Una de las razones por las que esta última temporada he estado tan ocupada es porque he estado ejerciendo con entusiasmo el proxelectismo, según la genial creación léxica de Forges. Es de las escasas convicciones que he conservado intacta a lo largo de los años: leer es bueno. Para mí, para los que me rodean, para mis alumnos, para la sociedad en general. Un mundo con libros ―con libros que se leen, se intercambian, se comentan, se releen― es, sin duda, un mundo mejor. Por eso he dedicado tantas horas de mi vida, y espero dedicar muchas más aún, a la tarea de leer con otros, de sugerir, comentar, animar, intercambiar lecturas. En el último mes se me han acumulado tareas de este tipo, y me he encontrado naufragando por enésima vez con García Márquez para organizar un torneo de lectura en el que participaban profesores y alumnos y que tenía como base Relato de un náufrago; releyendo Después del invierno de Guadalupe Nettel para preparar la reunión correspondiente del club de lectores que coordino; organizando un mercadillo de libros de segunda mano que, como todos los cursos, animó el hall de mi instituto en fecha algo posterior, por cuestiones organizativas, al 23 de abril. Mientras afrontaba estas tareas, me asaltaban múltiples ideas para escribir en este blog, que fueron aplazadas por falta de tiempo.

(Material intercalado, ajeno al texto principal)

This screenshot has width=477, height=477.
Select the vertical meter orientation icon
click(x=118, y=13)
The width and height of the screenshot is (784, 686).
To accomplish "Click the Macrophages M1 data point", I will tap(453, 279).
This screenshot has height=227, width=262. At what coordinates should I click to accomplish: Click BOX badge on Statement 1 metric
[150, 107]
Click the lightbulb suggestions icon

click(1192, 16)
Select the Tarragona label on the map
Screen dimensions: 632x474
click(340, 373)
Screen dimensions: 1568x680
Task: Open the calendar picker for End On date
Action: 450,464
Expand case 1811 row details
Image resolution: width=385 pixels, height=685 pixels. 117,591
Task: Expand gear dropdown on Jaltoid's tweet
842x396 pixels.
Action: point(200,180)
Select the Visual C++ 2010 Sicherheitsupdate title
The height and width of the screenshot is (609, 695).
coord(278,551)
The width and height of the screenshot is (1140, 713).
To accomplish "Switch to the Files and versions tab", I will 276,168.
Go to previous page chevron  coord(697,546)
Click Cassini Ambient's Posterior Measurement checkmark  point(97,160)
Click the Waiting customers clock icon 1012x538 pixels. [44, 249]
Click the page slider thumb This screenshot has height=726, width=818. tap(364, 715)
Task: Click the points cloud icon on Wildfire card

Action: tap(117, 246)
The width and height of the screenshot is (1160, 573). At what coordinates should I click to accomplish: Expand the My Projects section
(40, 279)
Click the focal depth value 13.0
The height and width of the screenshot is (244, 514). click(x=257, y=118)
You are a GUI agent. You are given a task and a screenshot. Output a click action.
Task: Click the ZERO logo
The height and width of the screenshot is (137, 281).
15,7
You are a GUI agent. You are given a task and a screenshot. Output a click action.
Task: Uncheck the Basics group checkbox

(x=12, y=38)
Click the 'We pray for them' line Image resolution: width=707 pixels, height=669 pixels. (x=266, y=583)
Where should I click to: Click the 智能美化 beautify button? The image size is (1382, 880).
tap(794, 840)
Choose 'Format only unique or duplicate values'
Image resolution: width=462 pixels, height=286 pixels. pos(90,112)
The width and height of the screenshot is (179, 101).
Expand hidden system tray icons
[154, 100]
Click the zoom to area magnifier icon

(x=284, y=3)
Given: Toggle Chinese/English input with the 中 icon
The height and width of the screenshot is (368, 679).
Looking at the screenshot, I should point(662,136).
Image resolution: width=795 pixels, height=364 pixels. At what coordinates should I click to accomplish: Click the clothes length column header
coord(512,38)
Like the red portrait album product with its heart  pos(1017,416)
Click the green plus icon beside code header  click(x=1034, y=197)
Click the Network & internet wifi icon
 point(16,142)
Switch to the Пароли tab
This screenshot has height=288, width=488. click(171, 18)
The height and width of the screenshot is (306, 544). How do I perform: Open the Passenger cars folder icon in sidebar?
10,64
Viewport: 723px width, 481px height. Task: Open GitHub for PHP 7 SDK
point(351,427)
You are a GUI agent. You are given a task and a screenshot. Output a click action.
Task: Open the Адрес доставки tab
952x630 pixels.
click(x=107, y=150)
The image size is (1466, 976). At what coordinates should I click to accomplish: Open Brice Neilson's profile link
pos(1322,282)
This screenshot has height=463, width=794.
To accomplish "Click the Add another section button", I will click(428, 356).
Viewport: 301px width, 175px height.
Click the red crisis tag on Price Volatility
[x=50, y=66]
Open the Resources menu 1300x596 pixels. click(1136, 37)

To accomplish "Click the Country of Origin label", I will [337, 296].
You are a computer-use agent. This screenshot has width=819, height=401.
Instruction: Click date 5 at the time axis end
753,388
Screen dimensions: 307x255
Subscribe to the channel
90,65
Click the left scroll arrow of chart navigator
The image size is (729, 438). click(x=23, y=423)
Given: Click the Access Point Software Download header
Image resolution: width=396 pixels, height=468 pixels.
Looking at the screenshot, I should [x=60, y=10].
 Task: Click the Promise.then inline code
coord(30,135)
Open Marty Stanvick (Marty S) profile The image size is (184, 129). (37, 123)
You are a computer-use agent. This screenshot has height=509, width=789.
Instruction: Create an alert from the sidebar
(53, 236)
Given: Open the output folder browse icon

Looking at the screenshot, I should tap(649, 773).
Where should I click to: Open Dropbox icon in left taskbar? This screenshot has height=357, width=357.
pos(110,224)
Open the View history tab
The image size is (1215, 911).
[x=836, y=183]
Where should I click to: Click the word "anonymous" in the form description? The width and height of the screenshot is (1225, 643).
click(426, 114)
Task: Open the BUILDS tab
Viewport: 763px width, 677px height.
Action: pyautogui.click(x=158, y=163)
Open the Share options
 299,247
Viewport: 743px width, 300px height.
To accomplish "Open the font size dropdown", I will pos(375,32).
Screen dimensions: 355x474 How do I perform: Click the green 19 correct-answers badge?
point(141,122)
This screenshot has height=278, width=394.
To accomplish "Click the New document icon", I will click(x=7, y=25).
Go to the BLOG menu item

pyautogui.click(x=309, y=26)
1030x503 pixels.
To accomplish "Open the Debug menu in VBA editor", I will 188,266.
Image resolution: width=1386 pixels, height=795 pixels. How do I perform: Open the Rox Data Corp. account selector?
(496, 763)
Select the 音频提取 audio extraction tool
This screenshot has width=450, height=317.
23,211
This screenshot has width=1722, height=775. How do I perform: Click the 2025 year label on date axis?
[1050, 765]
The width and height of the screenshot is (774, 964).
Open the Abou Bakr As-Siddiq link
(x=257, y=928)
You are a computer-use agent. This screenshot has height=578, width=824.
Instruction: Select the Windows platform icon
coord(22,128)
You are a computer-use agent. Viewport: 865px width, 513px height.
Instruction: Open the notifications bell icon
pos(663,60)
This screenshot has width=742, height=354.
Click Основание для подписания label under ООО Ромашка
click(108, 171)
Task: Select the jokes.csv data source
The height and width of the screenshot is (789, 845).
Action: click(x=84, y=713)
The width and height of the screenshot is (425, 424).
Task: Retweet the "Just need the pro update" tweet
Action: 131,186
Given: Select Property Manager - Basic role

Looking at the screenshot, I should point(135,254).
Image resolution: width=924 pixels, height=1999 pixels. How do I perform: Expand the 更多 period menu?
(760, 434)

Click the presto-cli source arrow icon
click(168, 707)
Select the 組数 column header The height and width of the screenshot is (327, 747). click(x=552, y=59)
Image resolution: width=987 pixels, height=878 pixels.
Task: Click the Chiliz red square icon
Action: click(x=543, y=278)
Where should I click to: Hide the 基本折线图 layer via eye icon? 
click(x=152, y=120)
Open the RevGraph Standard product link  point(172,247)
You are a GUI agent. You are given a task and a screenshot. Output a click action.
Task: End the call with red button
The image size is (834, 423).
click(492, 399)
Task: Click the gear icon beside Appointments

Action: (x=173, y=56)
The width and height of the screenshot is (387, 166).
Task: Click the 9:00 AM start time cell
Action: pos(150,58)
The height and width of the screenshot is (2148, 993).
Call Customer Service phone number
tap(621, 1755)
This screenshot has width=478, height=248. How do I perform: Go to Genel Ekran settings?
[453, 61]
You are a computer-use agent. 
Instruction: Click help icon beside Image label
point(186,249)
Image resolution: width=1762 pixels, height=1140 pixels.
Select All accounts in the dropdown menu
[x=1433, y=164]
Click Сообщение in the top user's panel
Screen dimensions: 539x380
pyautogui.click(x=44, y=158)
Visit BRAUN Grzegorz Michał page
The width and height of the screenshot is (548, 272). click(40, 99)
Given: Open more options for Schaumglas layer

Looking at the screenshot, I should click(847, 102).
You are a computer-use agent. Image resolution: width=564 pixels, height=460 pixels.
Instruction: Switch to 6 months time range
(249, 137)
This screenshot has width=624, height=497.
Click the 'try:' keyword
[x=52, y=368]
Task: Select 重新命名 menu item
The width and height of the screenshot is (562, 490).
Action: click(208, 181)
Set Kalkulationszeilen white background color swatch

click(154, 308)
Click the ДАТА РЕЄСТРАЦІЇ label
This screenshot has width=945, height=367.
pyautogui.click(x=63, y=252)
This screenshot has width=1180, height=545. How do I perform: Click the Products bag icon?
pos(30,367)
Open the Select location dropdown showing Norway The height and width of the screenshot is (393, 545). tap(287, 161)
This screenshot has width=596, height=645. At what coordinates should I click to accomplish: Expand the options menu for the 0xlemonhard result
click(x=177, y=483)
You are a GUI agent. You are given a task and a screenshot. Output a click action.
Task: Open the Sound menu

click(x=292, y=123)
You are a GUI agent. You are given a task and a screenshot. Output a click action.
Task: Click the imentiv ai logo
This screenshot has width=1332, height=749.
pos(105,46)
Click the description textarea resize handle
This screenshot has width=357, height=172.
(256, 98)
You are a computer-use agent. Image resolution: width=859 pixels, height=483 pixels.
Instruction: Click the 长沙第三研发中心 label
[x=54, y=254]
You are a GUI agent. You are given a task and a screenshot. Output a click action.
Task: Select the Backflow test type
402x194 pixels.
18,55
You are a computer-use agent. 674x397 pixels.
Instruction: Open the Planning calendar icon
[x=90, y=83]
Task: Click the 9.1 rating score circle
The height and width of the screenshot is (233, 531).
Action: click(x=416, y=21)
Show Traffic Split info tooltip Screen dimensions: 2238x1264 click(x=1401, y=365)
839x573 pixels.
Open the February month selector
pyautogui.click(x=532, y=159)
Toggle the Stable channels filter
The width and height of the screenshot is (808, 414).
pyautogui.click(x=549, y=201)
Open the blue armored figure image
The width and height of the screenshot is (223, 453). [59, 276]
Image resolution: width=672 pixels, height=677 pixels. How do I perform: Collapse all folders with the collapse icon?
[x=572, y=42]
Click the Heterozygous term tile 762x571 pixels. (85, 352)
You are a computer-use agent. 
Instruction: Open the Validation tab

Quise escribir sobre el curioso asombro, sobre la inexplicable incertidumbre que me siguen produciendo las páginas de García Márquez que he releído ya un buen puñado de veces. Sigo sintiendo el hambre del náufrago a la deriva en la balsa, sigo conteniendo la respiración para que pueda capturar una gaviota y estremeciéndome de pena cuando debe darle muerte; me falta el aire cuando se ve atrapado debajo del agua y me domina el pánico cuando una aleta gigantesca se desliza junto a la borda. Insistió García Márquez en su momento en que él se limitó a ordenar las ideas que el náufrago protagonista le transmitió, y que lo hizo con un lenguaje funcional, con una voluntaria carencia de estilo. Bendita carencia, la del gran Gabo.

Quise escribir también sobre la emocionante fidelidad de lectores que llevan acudiendo a las tertulias literarias de mi instituto desde hace nueve años, sobre la delicia de sentirse identificada con las ideas que exponen los que me son más afines o sorprendida por las que aportan los que poseen un punto de vista diferente. El consuelo de saberse comprendido, el asombro de enfrentarse a lo nuevo: las dos grandezas que entraña la literatura.

Quise también traer aquí el trasiego de chiquillos frente al puesto de libros provisto gracias a las donaciones llegadas de múltiples procedencias, plasmar el encantador gesto de fastidio del alumno que se rasca los bolsillos en busca de una moneda que no encuentra y al que se le presta urgentemente la cantidad necesaria para adquirir el libro que le ha llamado la atención. La ingenuidad del que me pregunta de qué trata una obra cualquiera del puesto, con la confianza de que su profesora de Lengua tiene, necesariamente, que habérselas leído todas. El agobio del hijo cariñoso que rebusca un libro adecuado para regalarle a su madre y que me pide consejo, como si yo debiera conocer las preferencias literarias de todas las madres.

Quise escribir sobre todo eso pero se me pasó. No tuve tiempo. Estaba ejerciendo el proxelectismo. Me fue imposible hacerle un homenaje al Día del Libro, porque,  para mi fortuna, todos los días del pasado mes fueron días de libros.